While caring for a toddler and tiny newborn with partner Ben, Amanda was referred to Mater Cancer Care Centre oncologist Dr Sophie Feng in November who said, “the cancer had spread to the lymph nodes at time of diagnosis”.

“Sadly, it’s not uncommon for these symptoms to be missed or ignored in young people,” Dr Feng said.

“The rate of colorectal cancer diagnosis in young people – those under 50 – is increasing.”

Since Amanda’s diagnosis, she has undergone a bowel reconstruction where most of the right side of her bowel was removed, liver surgery, and 12 rounds of chemotherapy.

The Cancer Council estimates that more than 15,700 people were diagnosed with bowel cancer last year, and that one in 19 people will be diagnosed with the disease by the time they are 85 years old.1

“It’s not an old person’s disease - even if you’re in your 20s or 30s, know your family history and know the signs,” Dr Feng sad.

“If, like in Amanda’s case, you have abdominal pain and any unusual bleeding, it’s cause to see your GP.

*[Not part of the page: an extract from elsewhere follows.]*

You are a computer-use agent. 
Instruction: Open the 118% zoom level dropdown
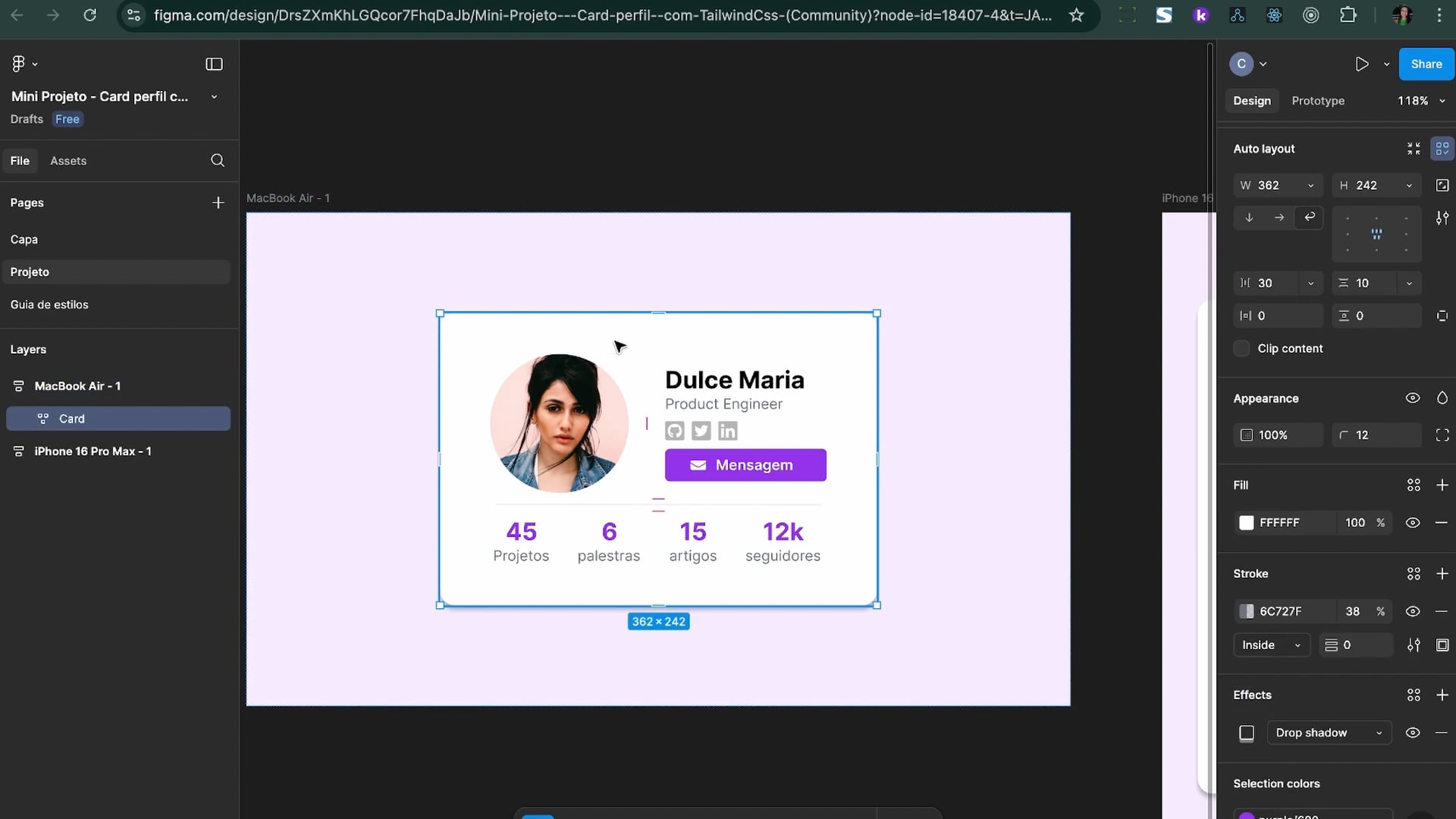pos(1421,101)
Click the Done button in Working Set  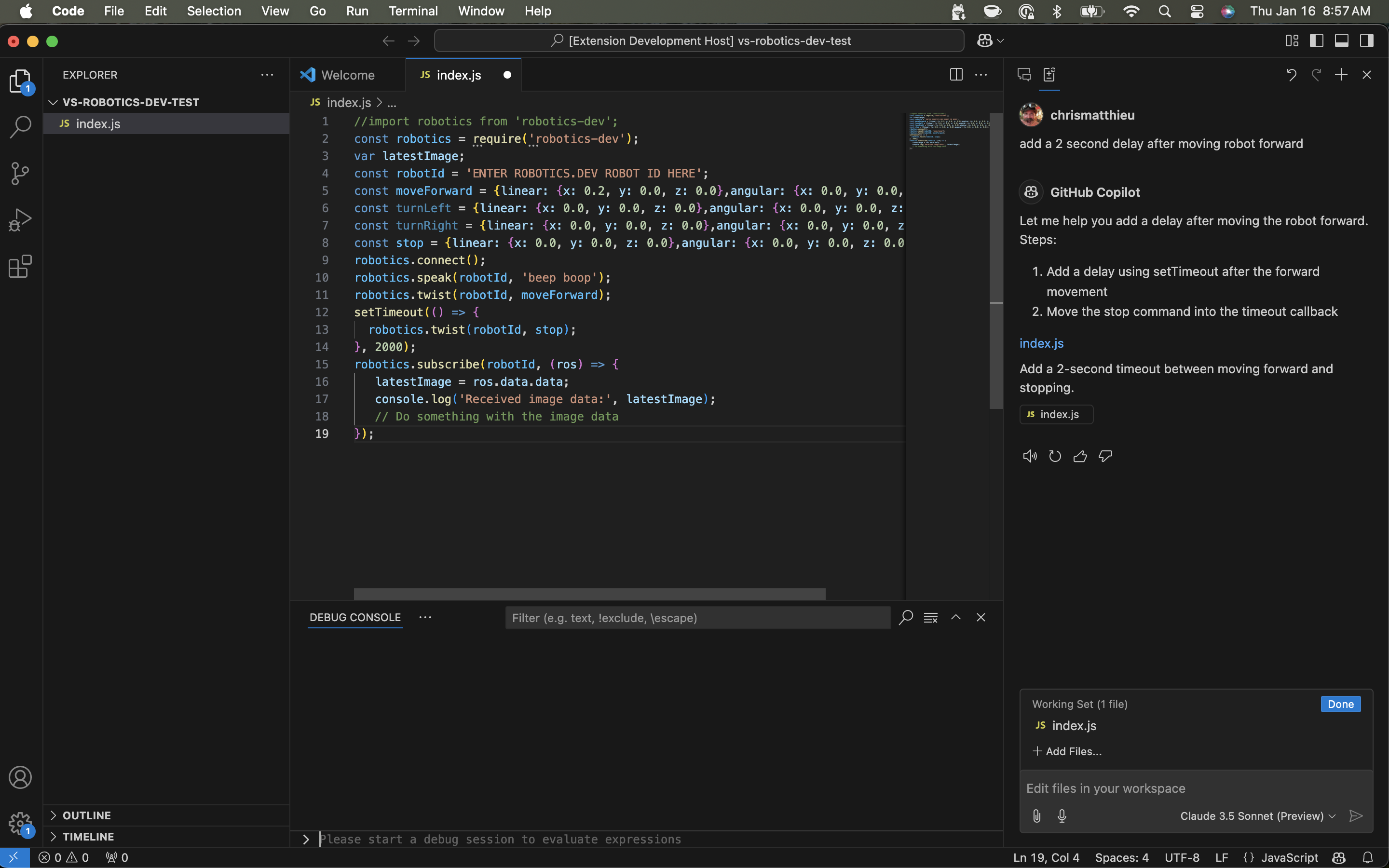[x=1340, y=704]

“It’s also important to recognise the more subtle signs such as a change in bowel habits, unexpected weight loss and tiredness or fatigue, because around 90 per cent of bowel cancer cases can be successfully treated if detected early.”

Amanda said due to her age and that of her mum and aunty at the time of having cancer, a colorectal surgeon suggested she undergo genetic testing for Lynch Syndrome, a genetic mutation that is inherited and predisposes the carrier to an increased risk of developing certain cancers. 

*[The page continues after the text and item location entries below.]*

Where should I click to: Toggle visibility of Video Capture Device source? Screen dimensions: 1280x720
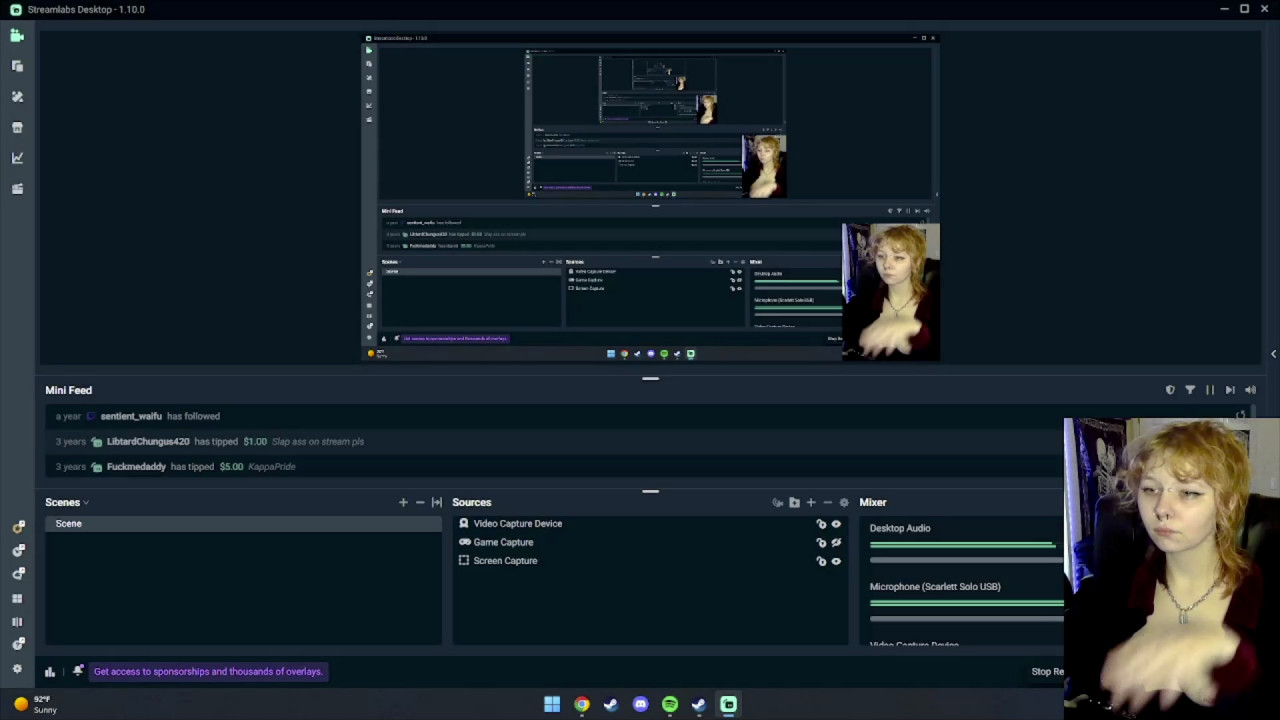[836, 524]
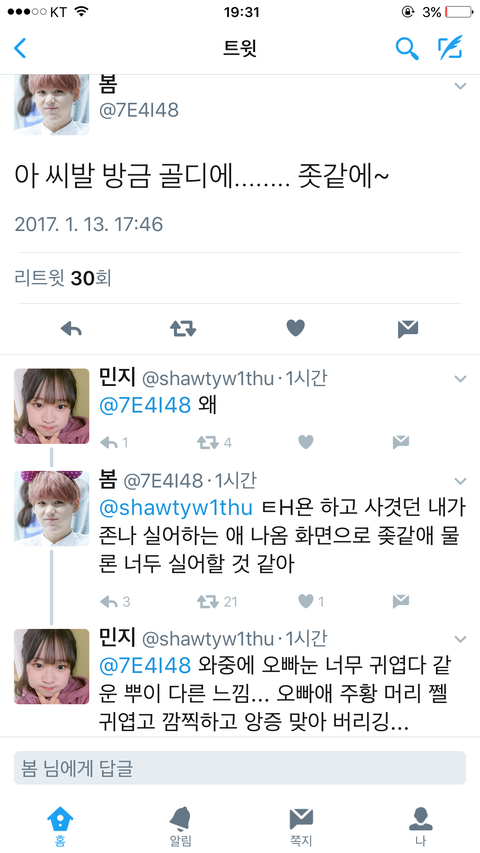Open the 쪽지 messages tab
Screen dimensions: 480x853
pos(300,826)
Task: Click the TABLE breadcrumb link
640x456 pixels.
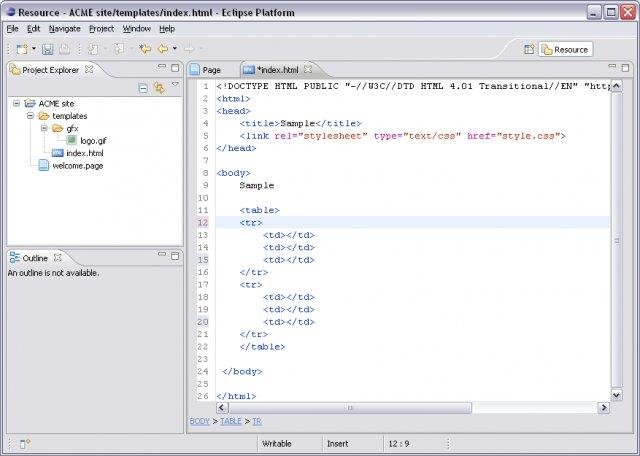Action: (230, 421)
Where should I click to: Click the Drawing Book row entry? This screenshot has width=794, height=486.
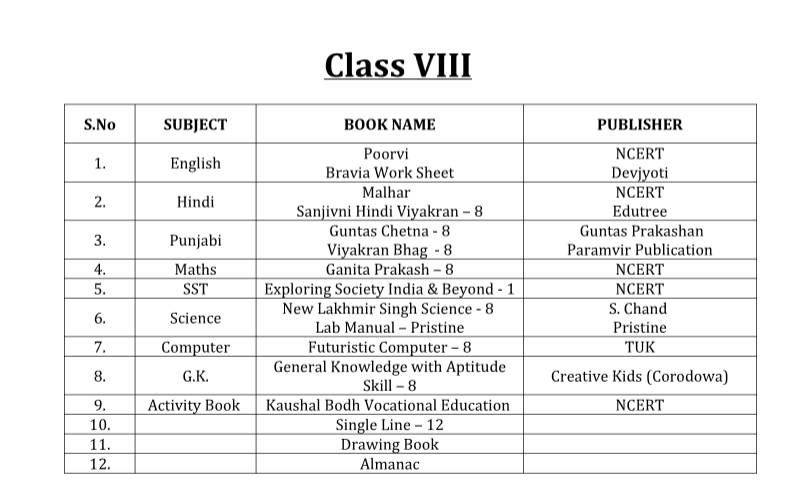point(389,444)
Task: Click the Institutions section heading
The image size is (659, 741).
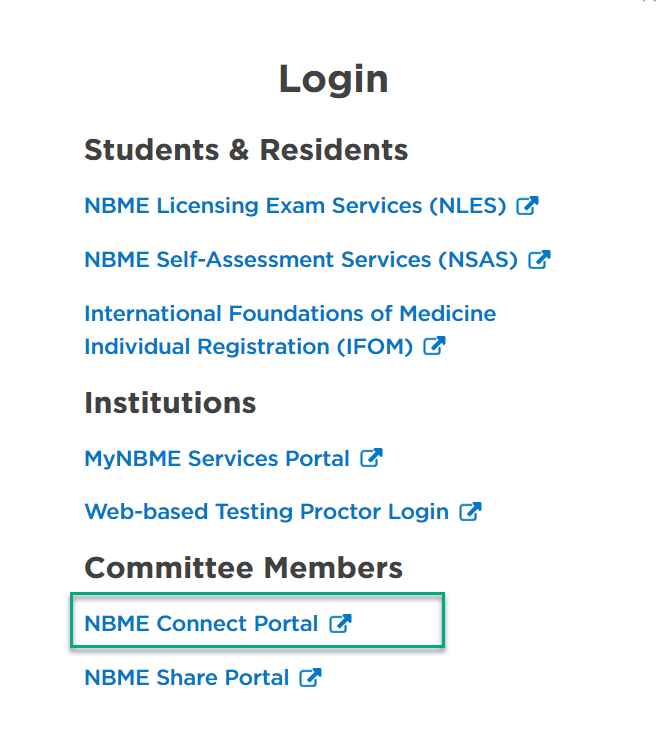Action: coord(170,403)
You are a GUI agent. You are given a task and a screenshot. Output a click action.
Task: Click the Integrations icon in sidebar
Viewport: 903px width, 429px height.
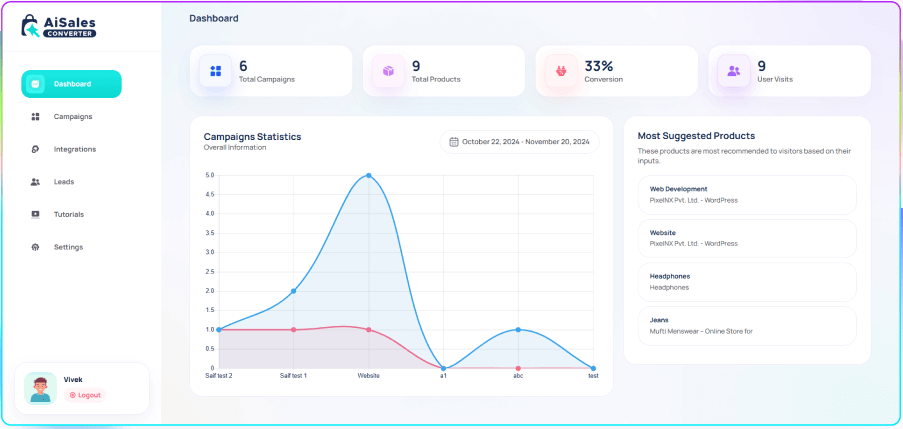(x=36, y=149)
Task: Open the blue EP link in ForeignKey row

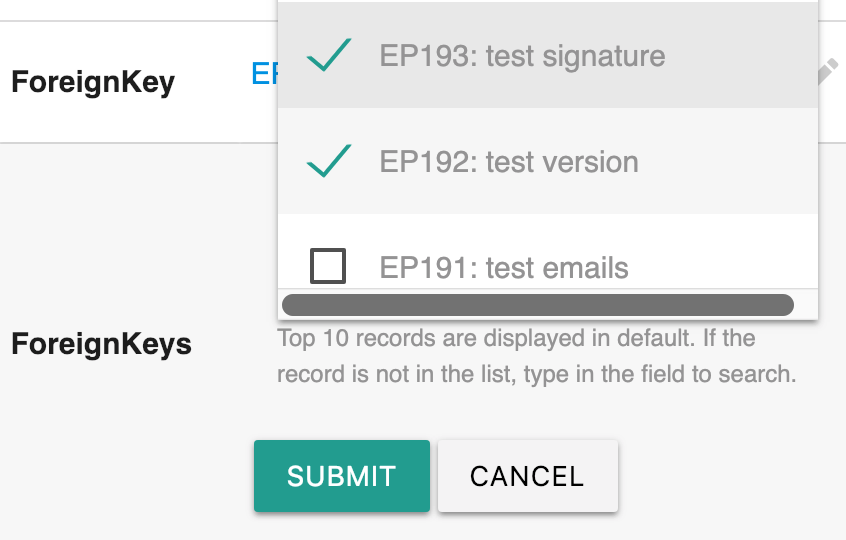Action: [264, 74]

There are four different strains of lynch syndrome, and Amanda tested positive to a strain called MLH1, which increases the risk of bowel, ovarian, endometrial, bladder, and stomach cancers.

“Because of this, doctors suggested I have a full hysterectomy as a preventative measure, which is a huge decision to make at 32 – I’m still unsure if my family is complete,” she said.

Amanda said she spent the first few days after her diagnosis crying and is now urging young people to ‘know your body’.

“You are never too young to get cancer. Don't put off medical appointments. Advocate for your health, if you don’t feel you’re listened to from one GP, then see another one and get a second opinion,” she said.

“Don’t ignore any changes, however small and insignificant they may seem.

“No one wants to hear they have cancer. I had spent months seeing doctors for answers. After several investigating examinations, the cancer was revealed through a CT scan at Mater which showed a mass in my bowel.

“After my diagnosis, I was so relieved to finally have a reason for my pain and was actually excited when I decided to have surgery as the first step in my treatment plan.”

Almost a year after her diagnosis, Amanda is determined to beat bowel cancer and return to work as a Mater Hospital Brisbane pharmacy technician.

“Life is busy juggling medical appointments and chemotherapy, and parenting,” she said.

“I have scans booked this month (June) which will give us an indication of how treatment has worked.”

Mater Cancer Care Centres are located at South Brisbane, Springfield and Redland, delivering the highest level of medical care and support for patients and their families during treatments.